We've all seen the empty catch block, the "swallow errors and ignore them". David sends us a "superior" example of that anti-pattern, with several bonuses to make it even more of a WTF.

/**
 * Insert the method's description here.
 * @param bean java.lang.Object
 * @param bean_template java.lang.StringBuffer
 * @param bufXML java.lang.StringBuffer
 */
protected static void appendBeanTemplate(Object bean, StringBuffer bufXML) {

      int                                            iEndTag;
     StringBuffer  xmlTemplate = new StringBuffer();
        
 try {
               iEndTag = bufXML.toString().lastIndexOf("</" + getClassName(bean) + ">");
           writeChildBeanDescription(bean, xmlTemplate);
         bufXML.insert(iEndTag, xmlTemplate.toString());     
      }
      catch (Exception e) {
                try {
                      throw new Exception("Error creating xml bean description.");
               }
               catch (Exception ex) {
                }
        } 
}

Taking it from the top, we start with an incomplete JavaDoc comment. "Insert the method's description here". Then we accept a parameter called bufXML, but it's a StringBuffer, not an actual XML object, which sets us up for the ugly, hideous, "please don't" string mangling approach to interacting with the XML. The class name of the bean object is used to as a tag, we track the last index of that tag, and then insert some more stringly-generated XML into that position.

Everything about that is bad and terrible.
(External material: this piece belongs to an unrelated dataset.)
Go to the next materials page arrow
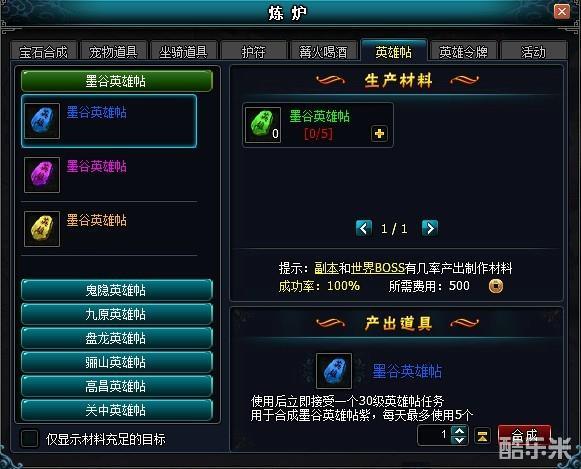Screen dimensions: 581x469 point(430,228)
Working with XML isn't nice, but using the actual XML classes in Java makes it easier and safer. I guess we can say, "at least it's not regexes".

But the real star of the show is the exception handling. We catch any exceptions this string mangling generates. Then we try… to throw a new exception. Which we catch, only to do nothing with. This code is like a lonely child on the playground, throwing a ball up in the air and catching it themselves because no one else will play with them.

It'd be sad, if it weren't so awful.